Noon arrived, the warning flare went up, the crowd cheered, and the ponies were in the water! The crowd surged forward, pressing to see the horses swimming and the famed “saltwater cowboys” wrangling them across the channel, in between two lines of spectator boats. In a little over four minutes, the first pony made landfall. 50-plus mares, foals and stallions sorted themselves out and fell to eating, resting after the swim. The 85th Annual Pony Swim was over.

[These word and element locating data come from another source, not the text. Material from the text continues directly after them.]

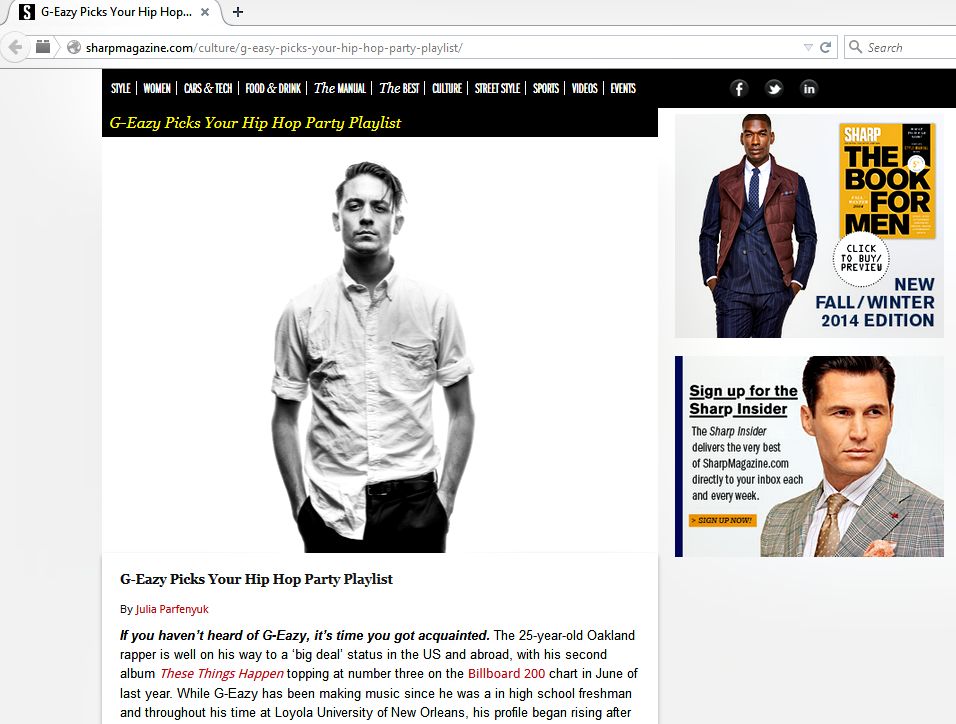Open a new browser tab

pos(238,12)
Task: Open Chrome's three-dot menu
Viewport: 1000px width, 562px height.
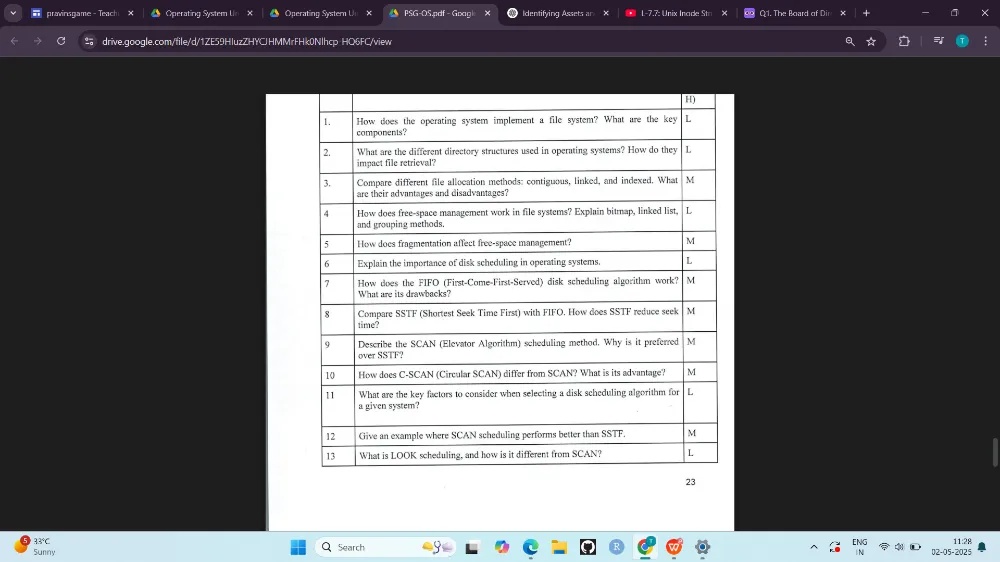Action: pos(985,41)
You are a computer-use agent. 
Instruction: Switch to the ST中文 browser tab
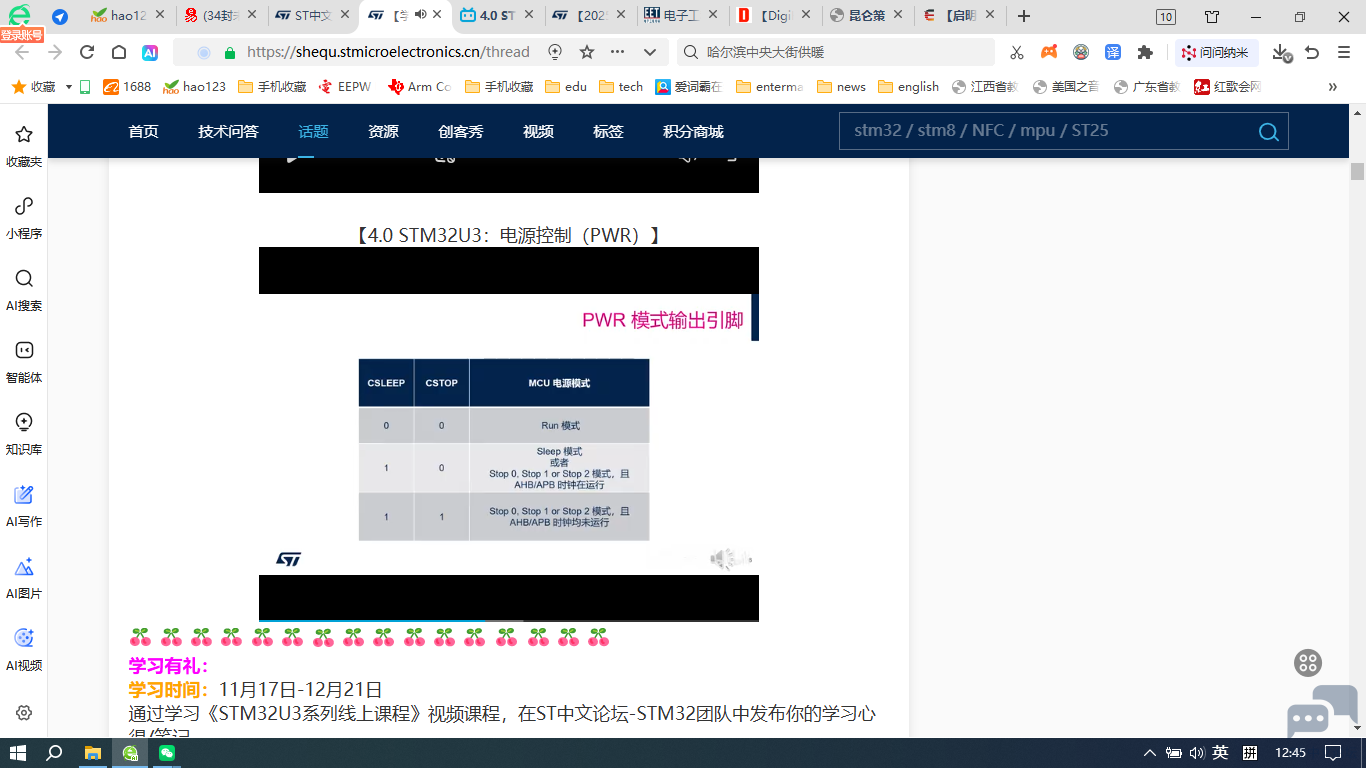pyautogui.click(x=312, y=16)
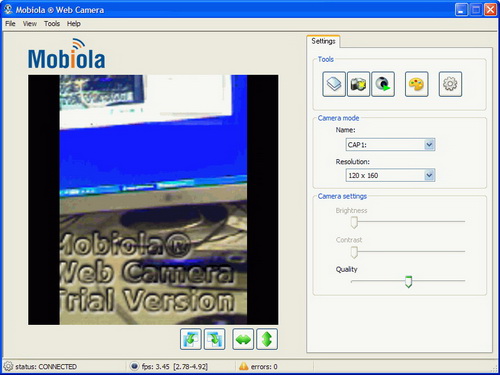The image size is (500, 375).
Task: Open the color palette effects tool
Action: (x=417, y=84)
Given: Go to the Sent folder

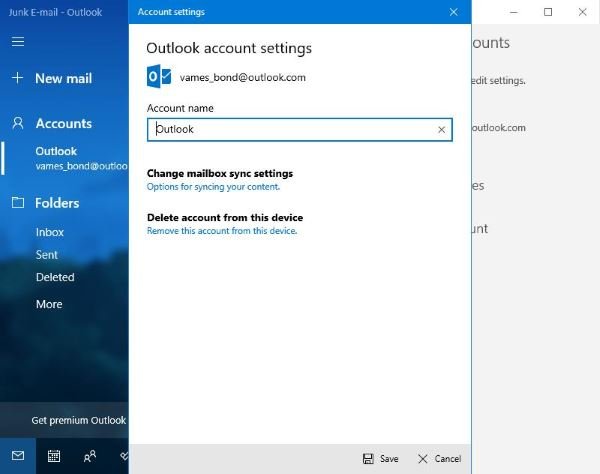Looking at the screenshot, I should point(47,255).
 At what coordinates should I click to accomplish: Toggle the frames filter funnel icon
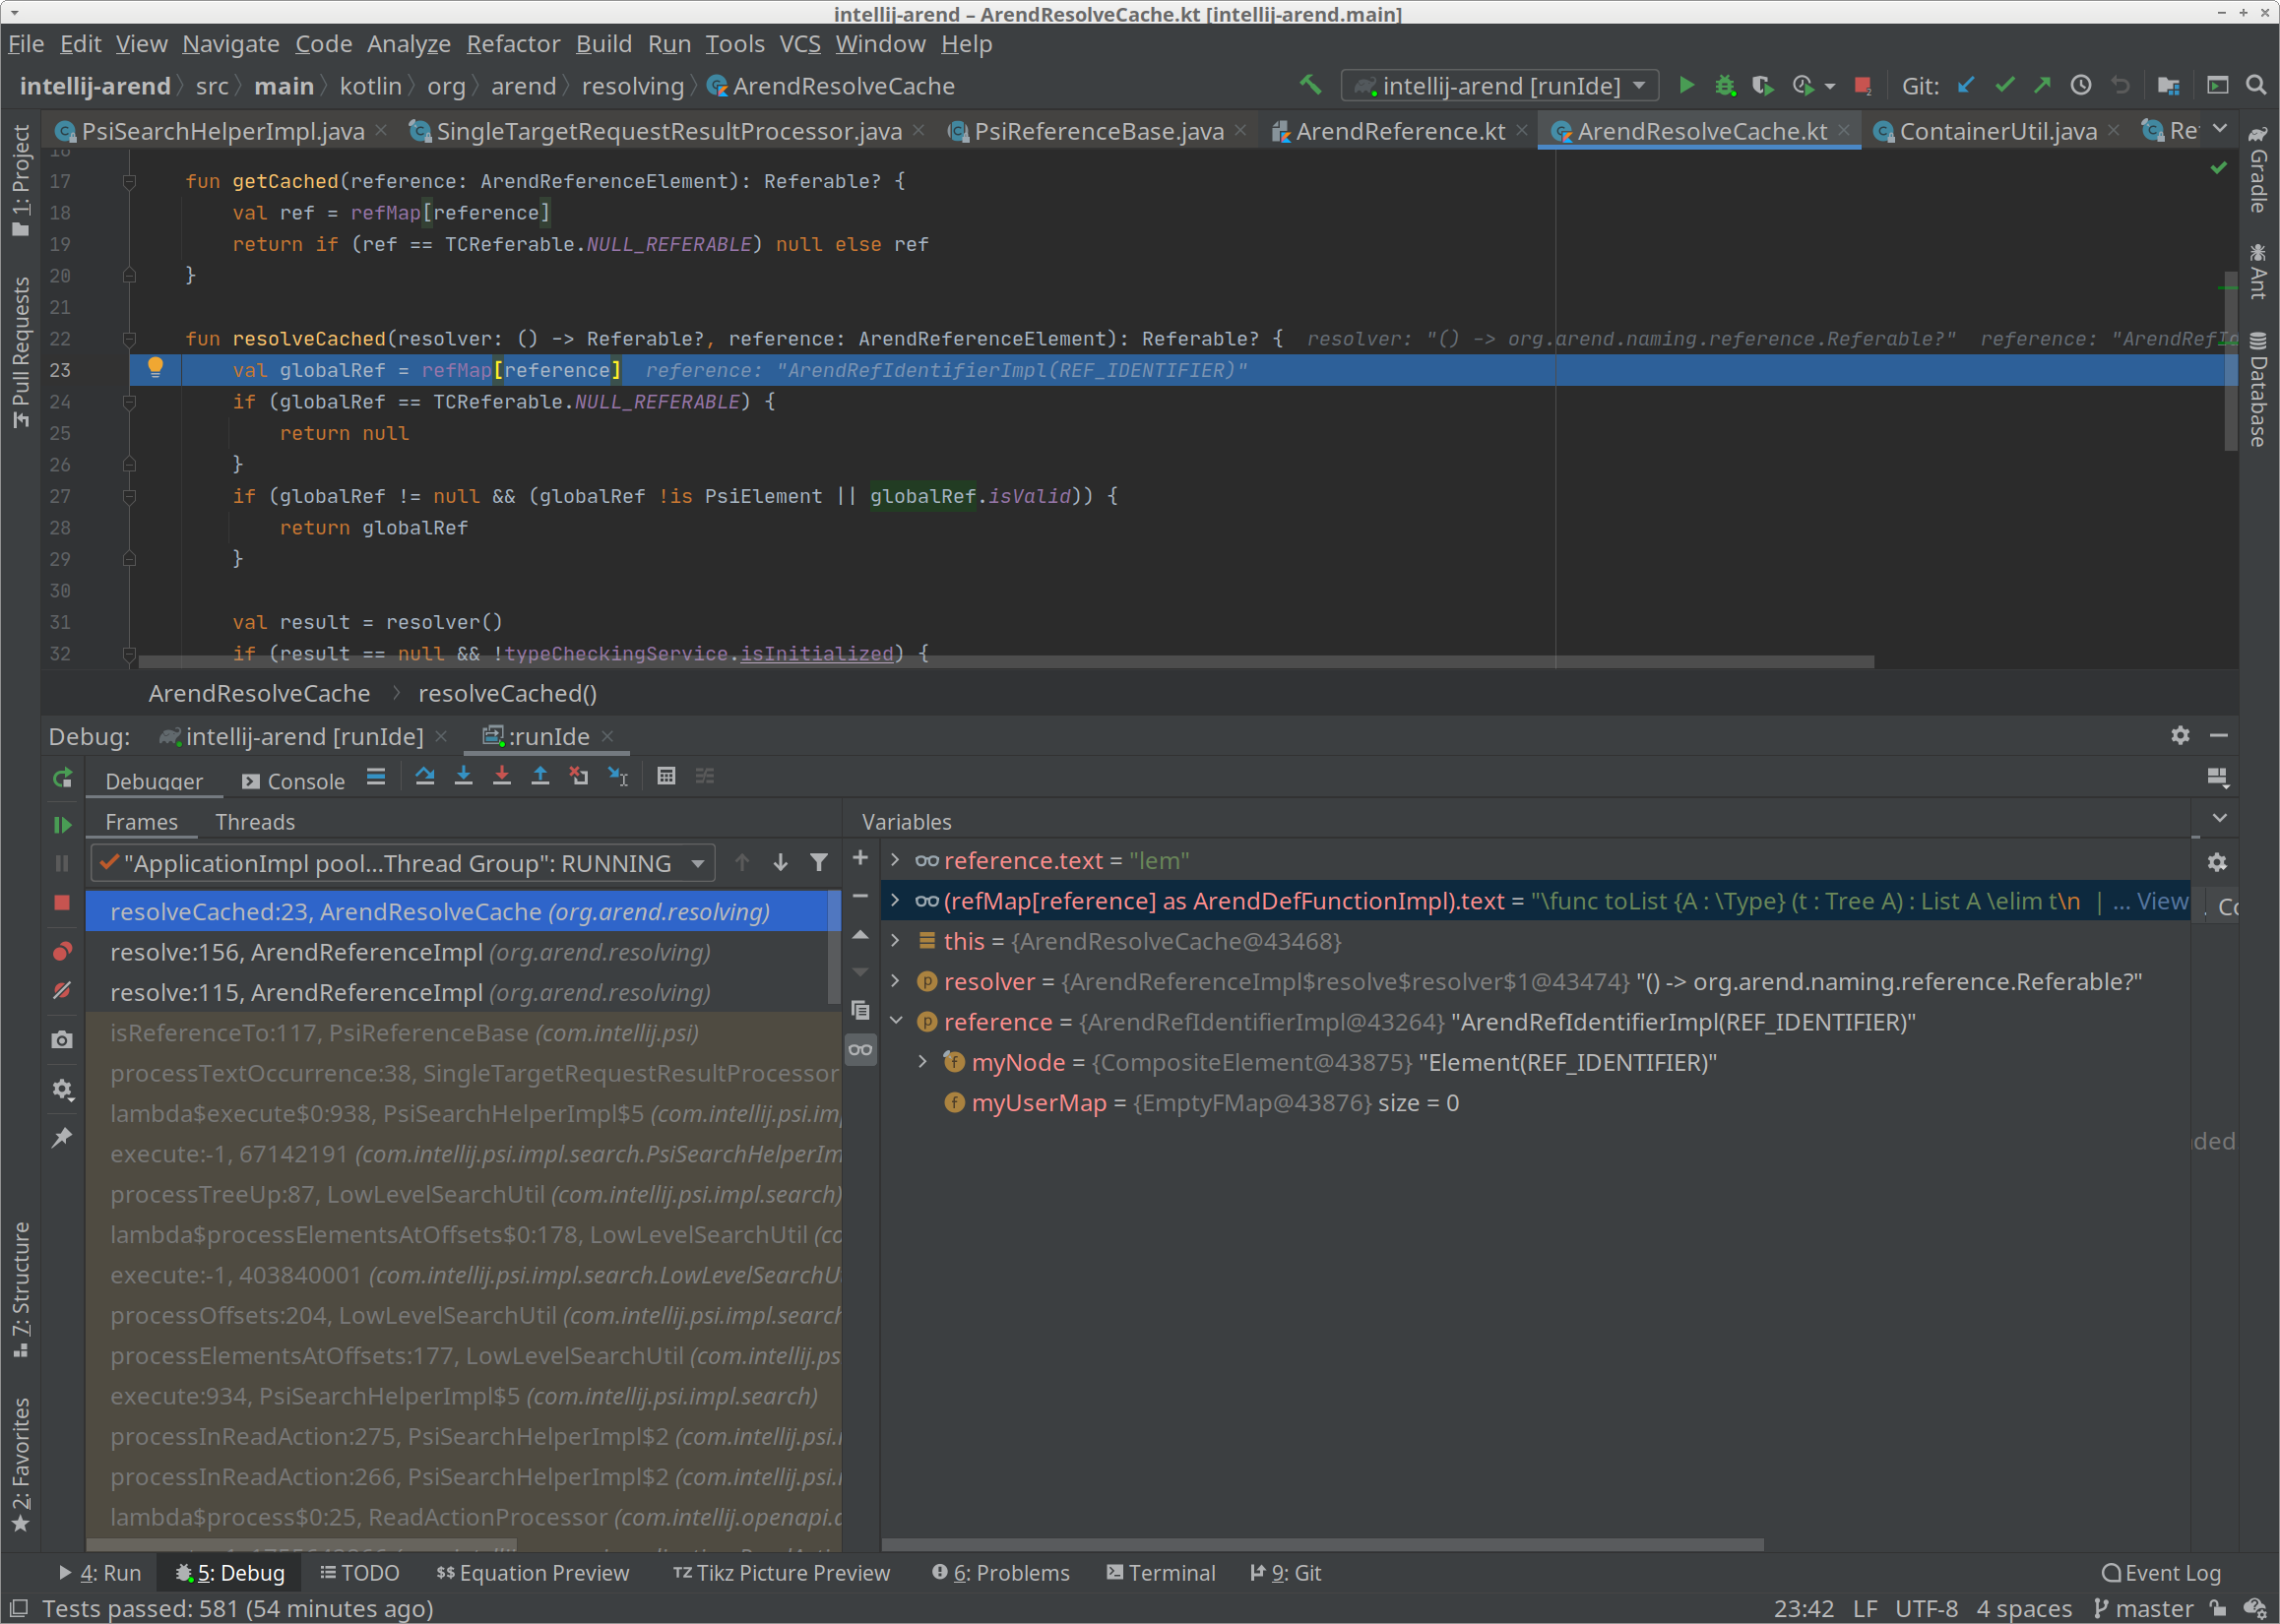(819, 862)
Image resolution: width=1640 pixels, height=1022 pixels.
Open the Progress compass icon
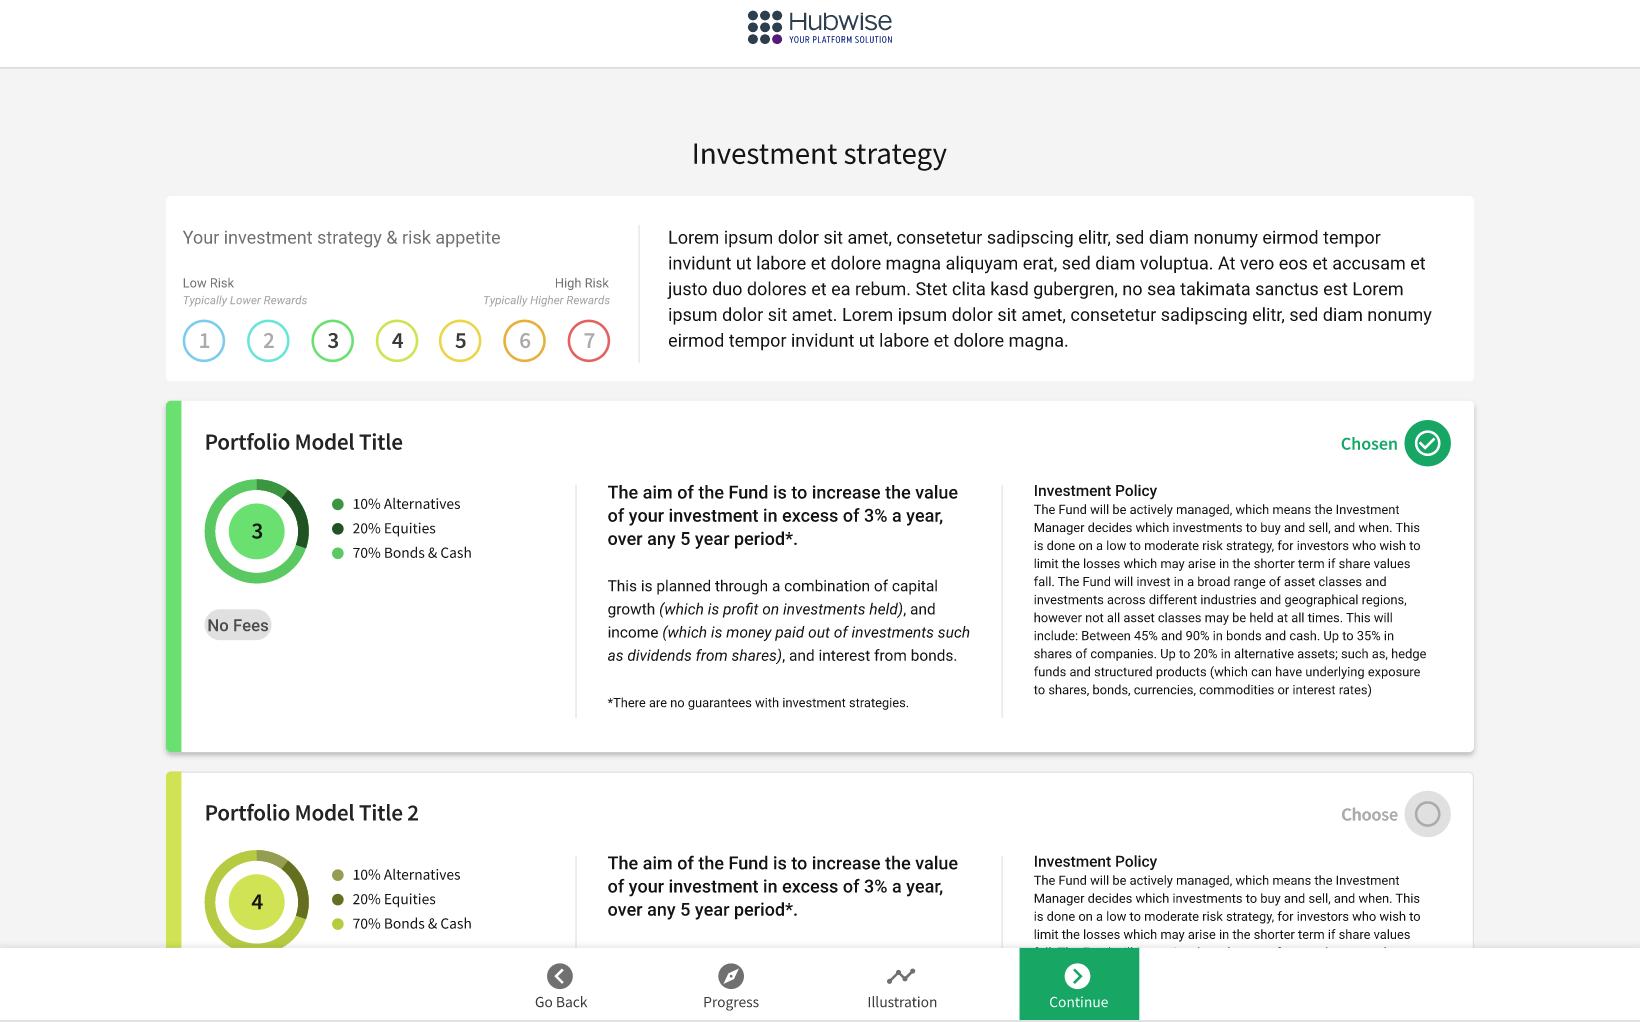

I am grateful to have experienced this wonderful event and to have seen the wild ponies up close. The reality lived up to the dreams conjured in Misty of Chincoteague (although I did not buy my own pony at the auction the next day). As a writer, I could not help but marvel at the power of story. As long as children keep reading that book, they will want to come see the ponies, and Chincoteague will reap the benefits. The Misty legacy lives on.

Setting As Muse

Everyone knows how important setting is in a book. But how important is setting when writing a book? For some writers, where they write is a huge part of their writing process, and can influence every facet of the book, from the feel to the setting details. While most writers can and do write wherever they happen to find themselves, many have favorite places they retreat to whenever they can.

 

I spend most of my writing time at home – face it, with an 8-month-old, there’s not a lot of choice. I write in dribs and drabs as she allows. But there are places in my life that inspire me to write, that seem to open the creative windows in my mind farther than I thought they could go.

 

One place is St. Michaels, Maryland. There is nothing like sitting on the balcony overlooking the Miles River, letting the quiet seep into me, letting the “real” world vanish. The warm breeze, the water lapping at the shore…peace. And fantastic stars over the water at night—even shooting stars at the right time of year. It’s a great place to hole up and get words on the page.

 

Another place is Chincoteague Island, Virginia. Some of you know that I have been spending about half of every month there for most of this year. Chincoteague is the site of Marguerite Henry’s Misty of Chincoteague; Stormy, Misty’s Foal; and Sea Star: Orphan of Chincoteague, so there is literary history there. The island itself inspires writing. It is quiet and peaceful and slow-moving (except at Pony Penning!). The salt air blows ceaselessly across the land, bringing the scent of wildness and freedom from neighboring Assateague Island. But what I find inspiring is the town.

 

Most of Chincoteague is residential, houses on almost every square inch. Unlike the “developments” up north, though, it is not a cookie-cutter universe, with every house a replica of the one next door. Every house is as individual as the person who owns it. There’s the “just barely” two story house that is twice as long as it is tall. There’s the three story aristocrat towering over the 4-room cottage beside it. There the lavender-shuttered house with every blade of grass manicured confronting the weathered, shingle-challenged shack across the street. Every one different – and every one hinting at its own story.

 

Not only do these houses give me scads of ideas for settings, imagining what plots those walls conceal, but they free up my mind to work on quirky characters. The sameness I see in the north (big box stores, strip malls, cloned houses) stupefies the mind. On Chincoteague, where each house is a character unto itself, it is not hard to picture the characters who would have created a house like that. Peopling stories with colorful characters becomes easier.

 

Just for the record, I have also always found Ocean City, New Jersey, a good place to relax and write. I seem to have a water theme going, don’t I? So now I know where I need to buy my next house to maximize my writing potential – near water! Would buying such a house count as a business expense?

 

How about you? Where do you go to hear the Muse speak?